Anal sex has ascended to a position of cultural intrigue. Movies, shows, and the people who live and breathe on the internet, aren’t quite shying away from speaking of its erotic pleasure. It is daring. Sexy. While the shift reflects a healthy normalization of the different varieties of sex, safety may be lost in cultural translation. Women are at greater risk of side effects from anal sex, yet they receive scarce guidance or advice on how to navigate anal intercourse safely.
This lack of conversation in medical circles that still remains “may be failing a generation of young women, who are unaware of the risks,” warned doctors recently.
Their analysis, published in the BMJ on Thursday, drew on cases among heterosexual women in the U.K., who were presenting with injuries, pain, and bleeding as a result of anal sex. The curiosity about this particular sexual pleasure may not match the knowledge people currently hold.
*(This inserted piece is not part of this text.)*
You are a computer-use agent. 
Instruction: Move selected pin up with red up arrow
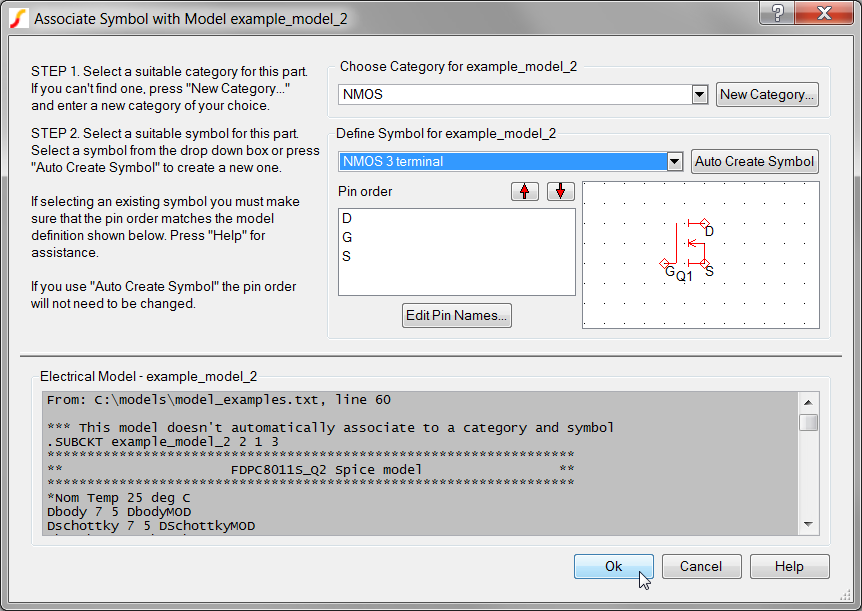(524, 191)
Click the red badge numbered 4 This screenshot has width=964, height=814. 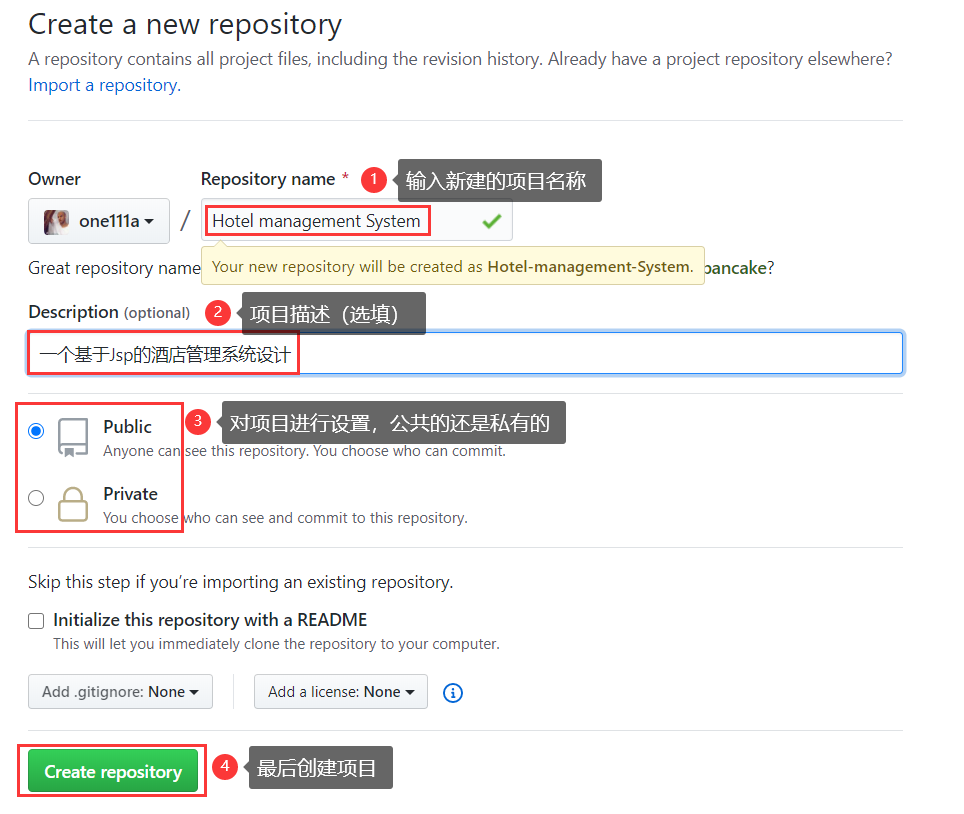coord(225,767)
The failure to have a medically informed conversation when women present with anorectal symptoms coasts on a lack of awareness and invariably causes physical and mental harm. It “exposes women to missed diagnoses, futile treatments, and further harm arising from a lack of medical advice,” wrote Tabitha Gana and Lesley Hunt at the Sheffield Teaching Hospitals NHS Foundation Trust and Northern General Hospital, Sheffield, United Kingdom.
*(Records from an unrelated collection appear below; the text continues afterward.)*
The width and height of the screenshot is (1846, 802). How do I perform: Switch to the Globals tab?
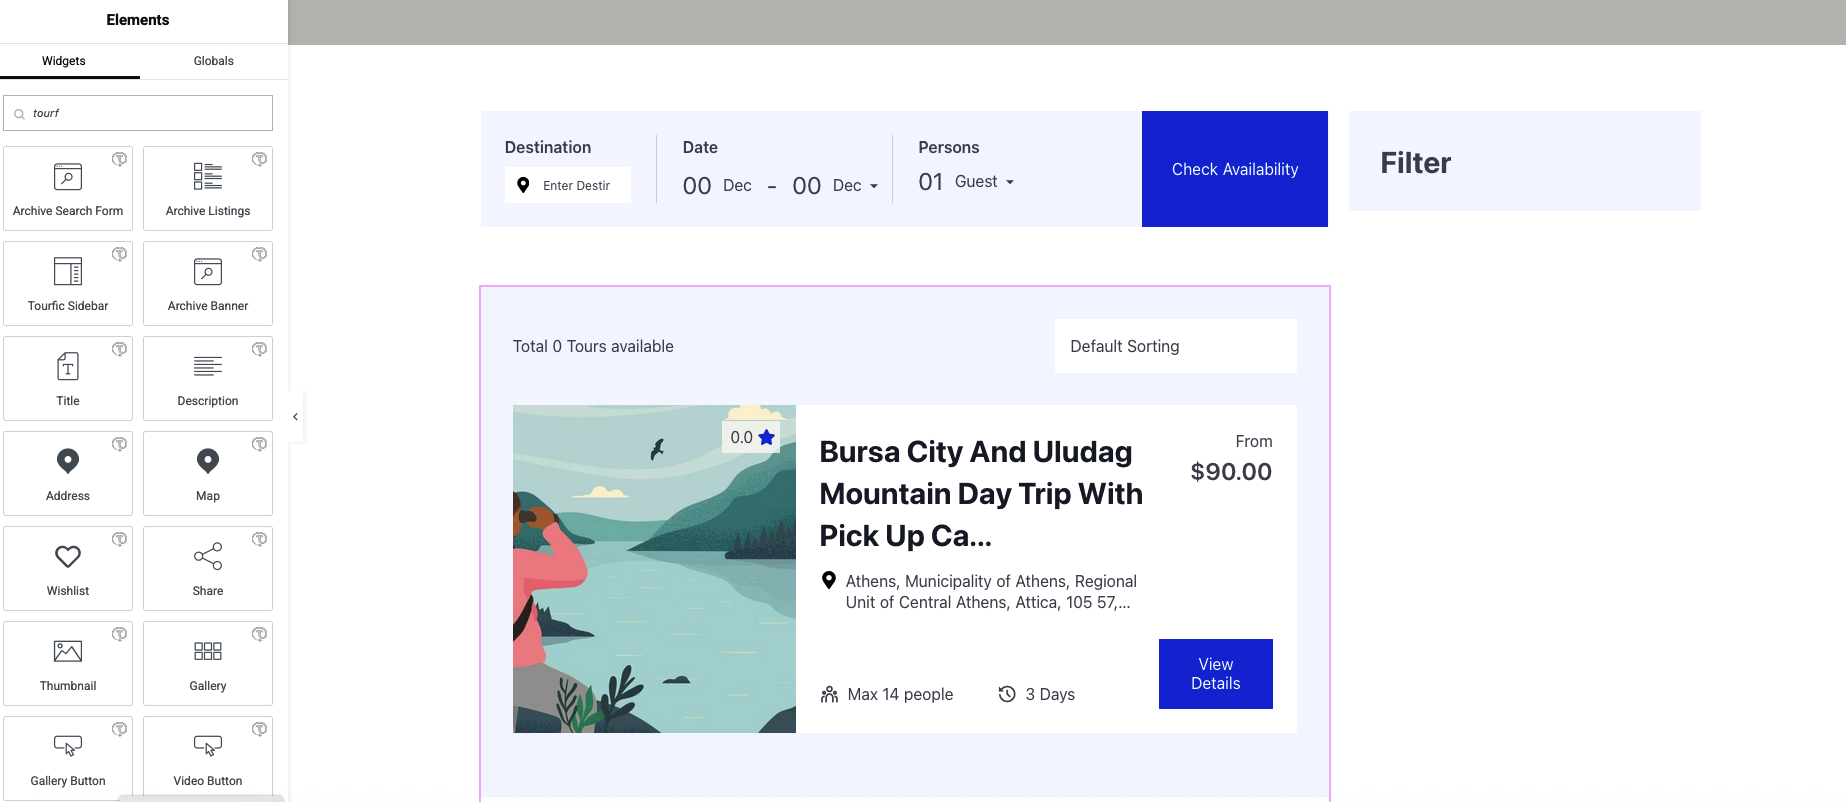(213, 61)
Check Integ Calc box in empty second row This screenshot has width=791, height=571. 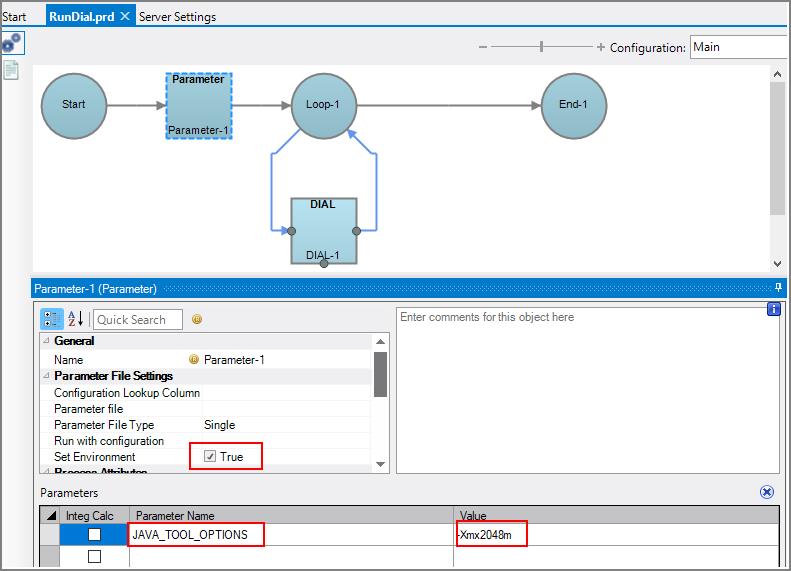(x=94, y=557)
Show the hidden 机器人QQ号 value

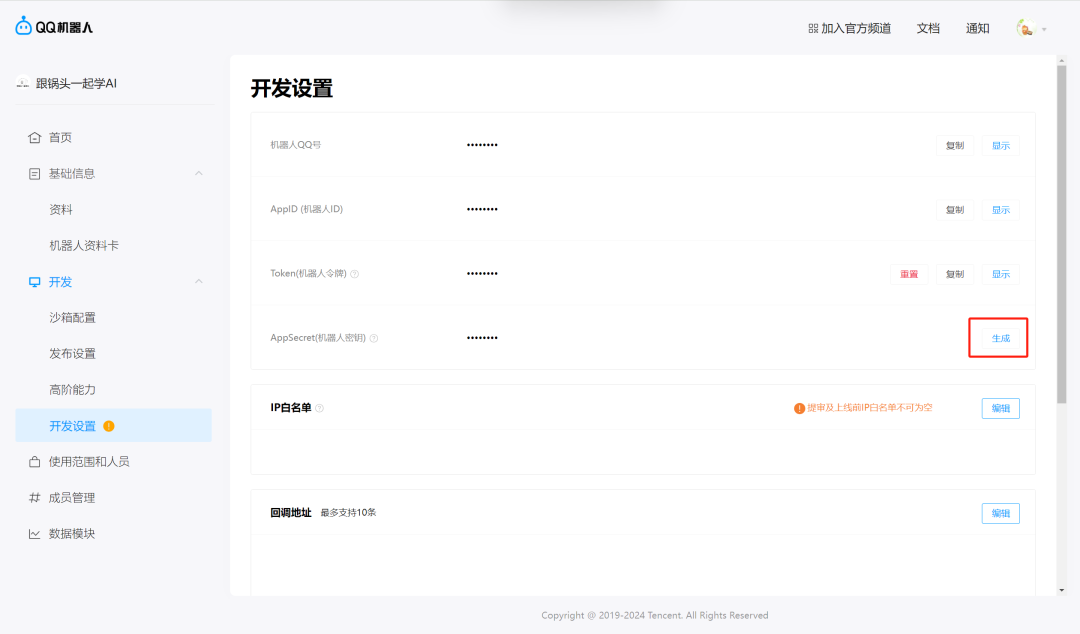(999, 145)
Anal sex without safety precautions has been linked to fecal incontinence — an inability to control bowel movements that cause feces to leak unexpectedly — and anal sphincter injury on the pelvic floor. There is pain and bleeding that people may not be prepared to address without prior information about these possibilities.
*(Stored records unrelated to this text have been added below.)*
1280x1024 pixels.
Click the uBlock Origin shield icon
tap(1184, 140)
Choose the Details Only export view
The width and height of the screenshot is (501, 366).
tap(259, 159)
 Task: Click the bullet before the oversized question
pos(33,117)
Moreover, women are at a higher risk of these injuries. The risk of incontinence, for instance, is different “than men because of their different anatomy and the effects of hormones, pregnancy, and childbirth on the pelvic floor,” the researchers wrote. What makes women more vulnerable to pain and fractures is that they “have less robust anal sphincters and lower anal canal pressures than men, and damage caused by anal penetration is, therefore, more consequential.”